_Short problem_
Write out all of the material below again, leaving out the pictures. Multiply every click coordinate by 1.3 and round it to a whole number, with halves rounded up, and keep every other number as it is.

━━ Recorded information ━━

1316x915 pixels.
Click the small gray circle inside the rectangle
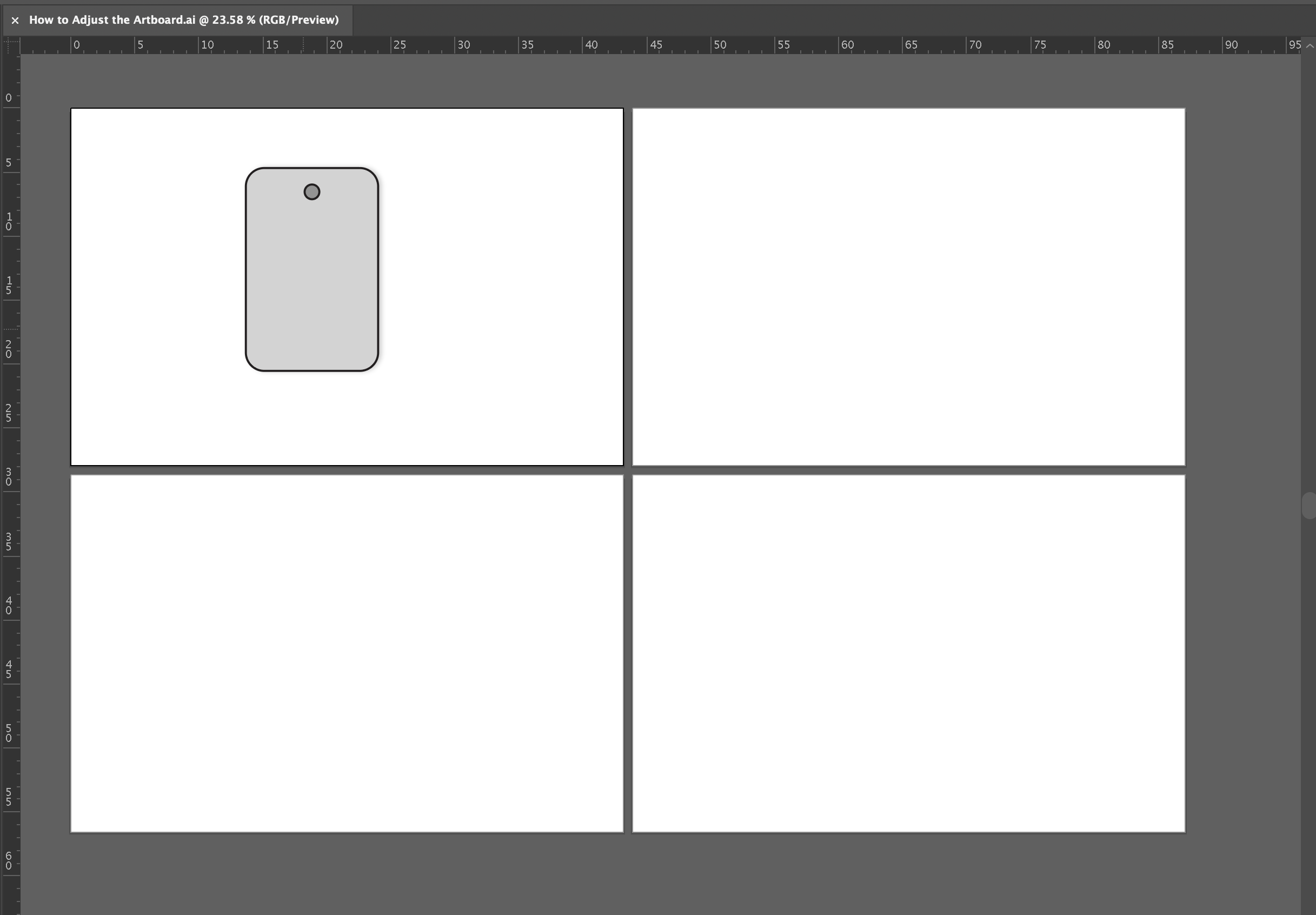click(x=311, y=191)
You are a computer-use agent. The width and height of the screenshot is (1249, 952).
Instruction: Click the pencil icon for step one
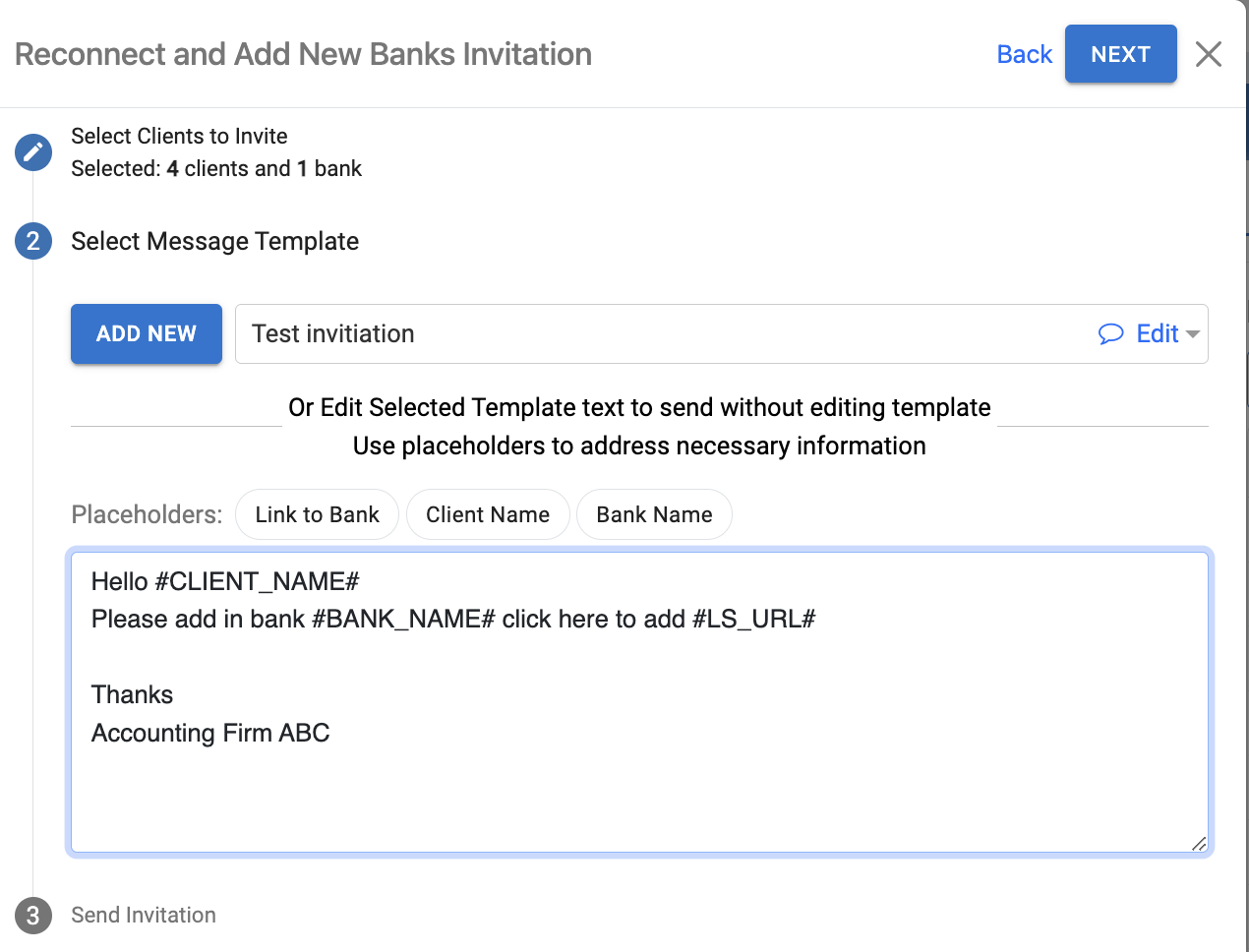tap(33, 152)
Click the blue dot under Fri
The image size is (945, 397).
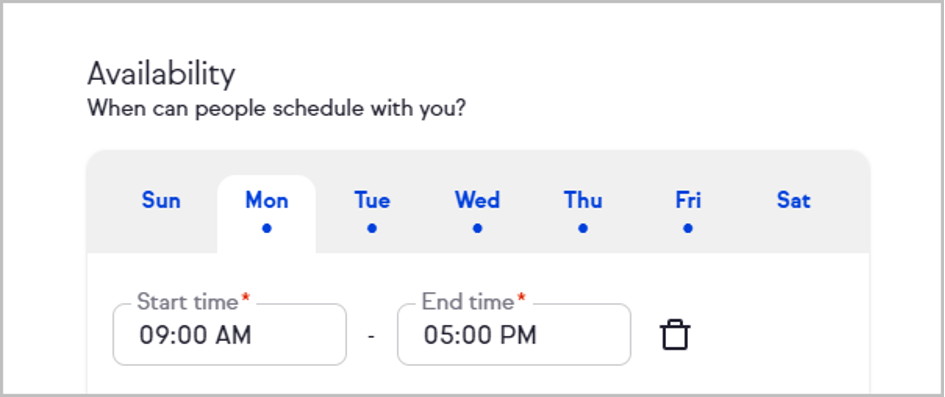[x=688, y=228]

━━━

_Result of this task_
1316x915 pixels.
Click the small gray circle inside the rectangle
click(x=404, y=248)
You are a computer-use agent. The width and height of the screenshot is (1249, 952).
Instruction: Click the pencil icon for step one
tap(43, 198)
Click the blue dot under Fri
The image size is (945, 397).
[x=894, y=296]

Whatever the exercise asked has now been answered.